Sebagian pengamat menilai dengan diberlakukannya UU Desa per januari 2015 esok,
PNPM Mandiri Perdesaan tak lagi relevan dilakukan.
Pendapat
ini cukup berdasar. Untuk menghindari overlapping, maka UU Desa harus efektif
dilakukan. Sebagaimana sketsa awal, maka dana program dari seluruh kementrian/lembaga
yang mengucur desa sudah sepatutnya dialihkan ke Dana Desa. Hal ini juga untuk
memenuhi proporsionalitas 10% dana perimbangan (diluar dana transfer daerah).
Perhitungannya
sekitar Rp.64 trilyun/tahun. Jika yang terjadi hanya pengalihan dana BLM PNPM
Mandiri Perdesaan sebesar Rp.9,1 trilyun, maka bukan hanya angkanya yang minim
(hanya 10%), tetapi kurang adil karena hanya BLM PNPM Mandiri Perdesaan yang
dialihkan. Kesannya, bahkan seperti dikorbankan. Bagaimana dengan program dari
kementrian/lembaga lain, kenapa tidak diberlakukan kebijakan (dialihkan) yang
sama.
Inilah
yang menjadi catatan carut marut kebijakan. Tampak sekali koordinasi lintas
sector antar kementrian/lembaga sulit diwujudkan. Bahkan ego sektoral kian
menguat. Sayangnya justru PNPM Mandiri Perdesaan yang dikorbankan dengan alasan
sebagai dana yang mutlak mengucur ke desa. Padahal PPIP yang dikendalikan
kementrian PU, P2KP/PNPM Perkotaan juga ada yang menyasar ke desa.
Kesimpulannya,
ribuan fasilitator di PNPM Mandiri Perdesaan sekarang terancam off alias
menganggur. Emang ada yang salah? Kan memang mereka dikontrak selama program
berjalan. Kalau sudah off ya otomatis selesai. Toh, di UU Desa ada kebutuhan
tenaga pendamping professional bisa saja masuk kesitu.
Justru
inilah yang jadi pertanyaan besar. Hingga sekarang kebijakan integrasi PNPM
Mandiri Perdesaan ke UU Desa belum sepenuhnya berhasil. Meskipun ada kalimat
tenaga pendamping professional, tetapi skema, tata kelola, hubungannya seperti
apa belum terlihat. Karenanya, muncul spekulasi bahwa tidak otomatis
fasilitator PNPM Mandiri Perdesaan jadi tenaga pendamping.
Jika
memang demikian, maka kehidupan Fasilitator ibarat sudah jatuh terimpa tangga.
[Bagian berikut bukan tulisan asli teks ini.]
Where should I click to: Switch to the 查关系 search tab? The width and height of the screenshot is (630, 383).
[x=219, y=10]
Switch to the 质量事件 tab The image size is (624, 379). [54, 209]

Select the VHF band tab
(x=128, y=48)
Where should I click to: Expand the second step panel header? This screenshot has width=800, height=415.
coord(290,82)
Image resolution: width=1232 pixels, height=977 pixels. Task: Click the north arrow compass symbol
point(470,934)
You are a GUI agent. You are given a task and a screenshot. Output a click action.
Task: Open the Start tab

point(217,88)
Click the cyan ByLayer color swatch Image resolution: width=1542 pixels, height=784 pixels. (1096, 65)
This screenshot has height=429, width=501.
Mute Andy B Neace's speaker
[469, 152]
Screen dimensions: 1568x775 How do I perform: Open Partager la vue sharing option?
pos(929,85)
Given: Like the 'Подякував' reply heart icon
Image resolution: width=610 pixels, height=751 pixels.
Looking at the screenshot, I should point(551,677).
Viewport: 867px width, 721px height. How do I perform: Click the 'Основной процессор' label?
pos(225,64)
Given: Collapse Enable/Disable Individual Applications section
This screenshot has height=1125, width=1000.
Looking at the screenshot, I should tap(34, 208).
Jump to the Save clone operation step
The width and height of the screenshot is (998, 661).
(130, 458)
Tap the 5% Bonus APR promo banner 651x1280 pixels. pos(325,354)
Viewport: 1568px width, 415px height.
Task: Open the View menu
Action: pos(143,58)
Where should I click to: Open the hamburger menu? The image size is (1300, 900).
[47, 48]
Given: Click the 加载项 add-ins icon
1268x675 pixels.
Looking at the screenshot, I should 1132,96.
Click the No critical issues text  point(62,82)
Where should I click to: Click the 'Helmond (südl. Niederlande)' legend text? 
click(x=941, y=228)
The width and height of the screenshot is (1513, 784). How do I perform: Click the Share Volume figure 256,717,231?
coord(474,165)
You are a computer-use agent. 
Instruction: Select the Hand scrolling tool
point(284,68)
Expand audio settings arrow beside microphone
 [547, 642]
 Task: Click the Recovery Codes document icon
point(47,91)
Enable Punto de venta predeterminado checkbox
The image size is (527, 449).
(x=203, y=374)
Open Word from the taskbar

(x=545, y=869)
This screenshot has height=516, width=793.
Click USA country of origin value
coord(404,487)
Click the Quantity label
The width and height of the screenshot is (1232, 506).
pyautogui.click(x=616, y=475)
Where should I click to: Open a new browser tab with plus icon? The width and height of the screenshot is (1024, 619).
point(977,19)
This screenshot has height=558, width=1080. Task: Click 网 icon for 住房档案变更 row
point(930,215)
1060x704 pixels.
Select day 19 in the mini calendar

Pertama, mengapa hanya BLM PNPM Mandiri Perdesaan yang dialihkan dan kedua
mengapa tidak dibuat kebijakan untuk mewadahi/menyalurkan fasilitator yang
sebelumnya ada ke pendamping desa.
Bukankah
mereka juga anak bangsa yang sudah terlatih. Tak hanya dibidang administrasi
proyek, juga ketrampilan komunikasi, mobilisasi, pengendalian masalah. Tak
sedikit pula yang punya komitmen tinggi sehingga menjadi Fasilitator lebih dari
10 tahun. Mereka juga memiliki kinerja yang terukur sesuai key performance yang
telah ditetapkan.
Jika
akhirnya dinonaktifkan, sesungguhnya pemerintah akan menelan biaya tinggi lagi
untuk melatih tenaga pendamping baru. Khusunya untuk akuntabilitas laporan.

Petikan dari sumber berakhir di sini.